#### DATA
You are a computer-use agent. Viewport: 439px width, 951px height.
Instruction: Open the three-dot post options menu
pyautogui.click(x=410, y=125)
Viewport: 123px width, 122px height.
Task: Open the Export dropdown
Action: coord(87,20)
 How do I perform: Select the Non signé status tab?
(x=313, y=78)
* * *
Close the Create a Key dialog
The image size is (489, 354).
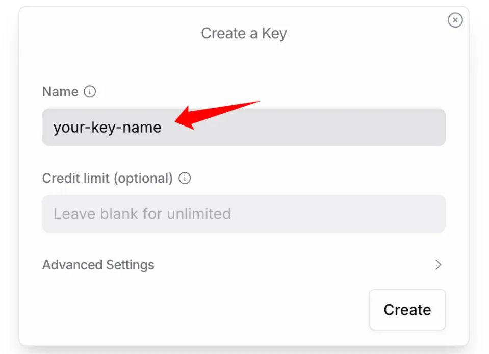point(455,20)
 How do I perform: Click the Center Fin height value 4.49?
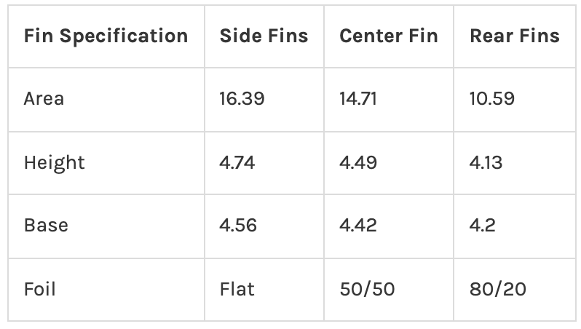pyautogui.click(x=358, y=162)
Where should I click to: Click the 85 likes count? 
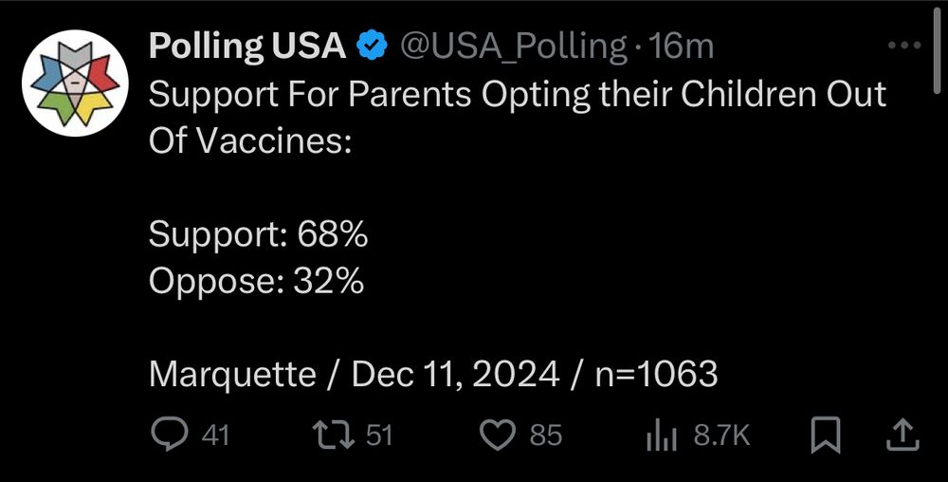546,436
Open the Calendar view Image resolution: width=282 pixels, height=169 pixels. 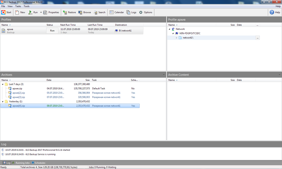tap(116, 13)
==
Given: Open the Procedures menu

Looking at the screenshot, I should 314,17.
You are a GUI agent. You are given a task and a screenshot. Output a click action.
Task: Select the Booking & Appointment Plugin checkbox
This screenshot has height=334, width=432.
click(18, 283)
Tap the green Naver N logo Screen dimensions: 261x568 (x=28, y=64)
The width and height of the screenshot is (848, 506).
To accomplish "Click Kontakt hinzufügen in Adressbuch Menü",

#### WHAT YOU HAVE TO DO
The required output is each line of the entries that contains the word "agent".

#### EXERCISE ANSWER
You are a computer-use agent. Viewport: 439px width, 951px height.
You are a GUI agent. You are given a task and a screenshot. Output a click action.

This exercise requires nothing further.